WHAT IS NEEDED:
Take nothing but the lines from the one with "This screenshot has width=444, height=403." through the one with "Task: Click the Zoom In icon" in the entries below, both ends kept, and return them exactly with pictures left out.

DATA EXTRACTS:
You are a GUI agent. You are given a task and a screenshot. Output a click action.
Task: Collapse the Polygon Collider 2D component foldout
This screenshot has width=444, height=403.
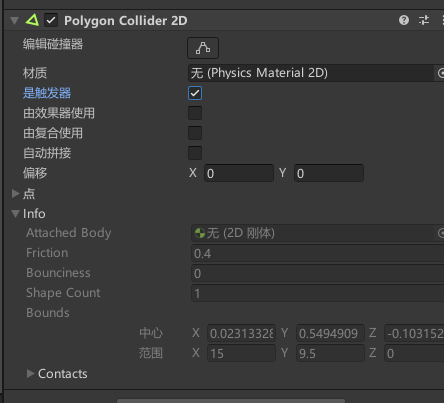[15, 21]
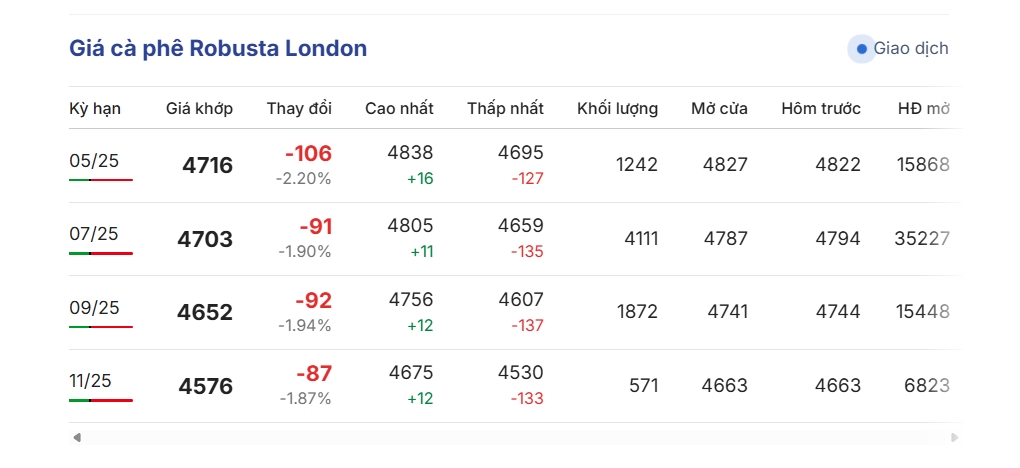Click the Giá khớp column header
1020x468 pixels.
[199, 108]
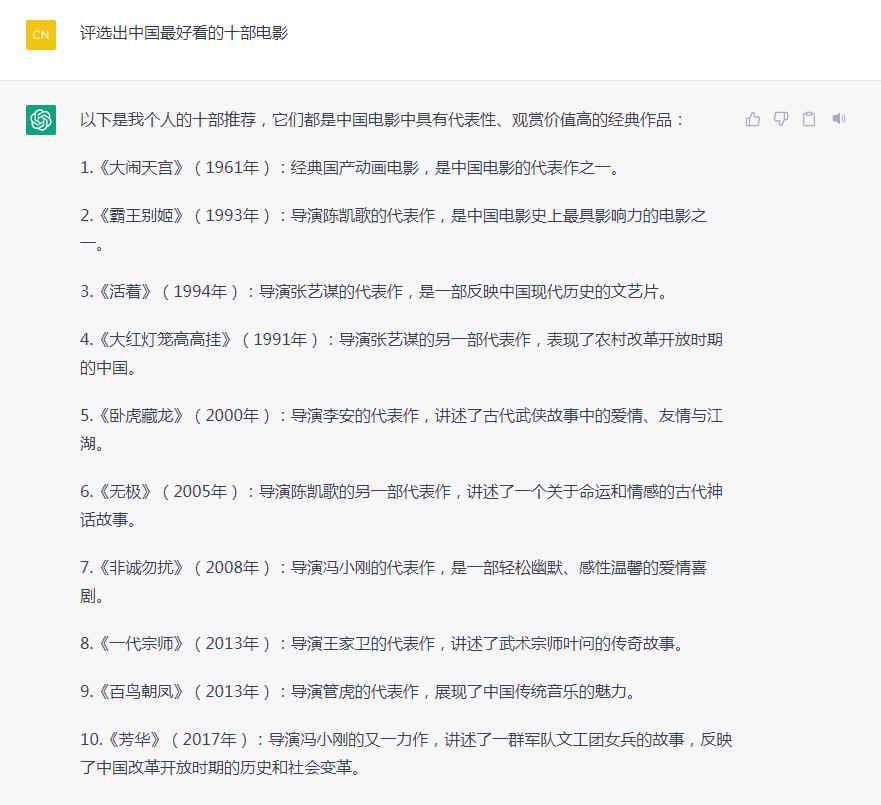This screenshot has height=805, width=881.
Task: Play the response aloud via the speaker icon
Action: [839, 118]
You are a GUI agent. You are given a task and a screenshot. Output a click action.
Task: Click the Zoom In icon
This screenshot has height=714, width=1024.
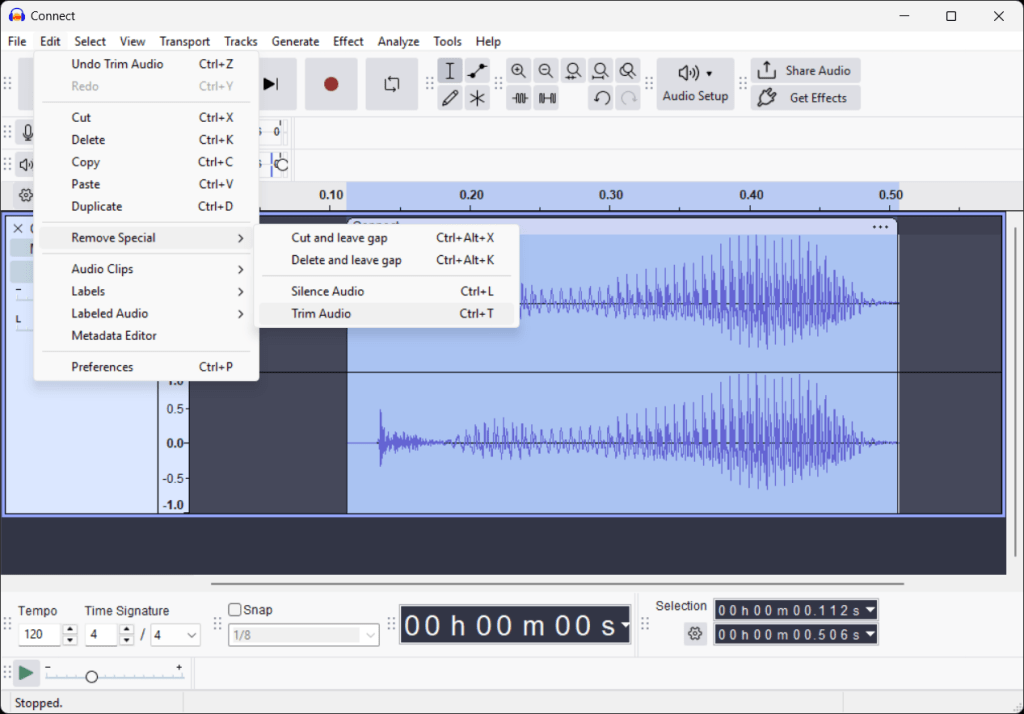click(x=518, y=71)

...

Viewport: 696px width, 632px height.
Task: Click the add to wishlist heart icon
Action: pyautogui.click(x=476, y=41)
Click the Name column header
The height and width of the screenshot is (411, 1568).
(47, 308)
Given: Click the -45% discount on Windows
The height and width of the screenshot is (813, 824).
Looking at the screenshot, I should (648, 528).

EXERCISE ANSWER:
This screenshot has width=444, height=403.
[15, 21]
Click the Giá khớp column header
1020x468 pixels.
[199, 108]
This screenshot has height=805, width=881.
Task: Play the response aloud via the speaker icon
Action: [839, 118]
You are a GUI agent. You are given a task and a screenshot. Output a click action.
Task: Click the Zoom In icon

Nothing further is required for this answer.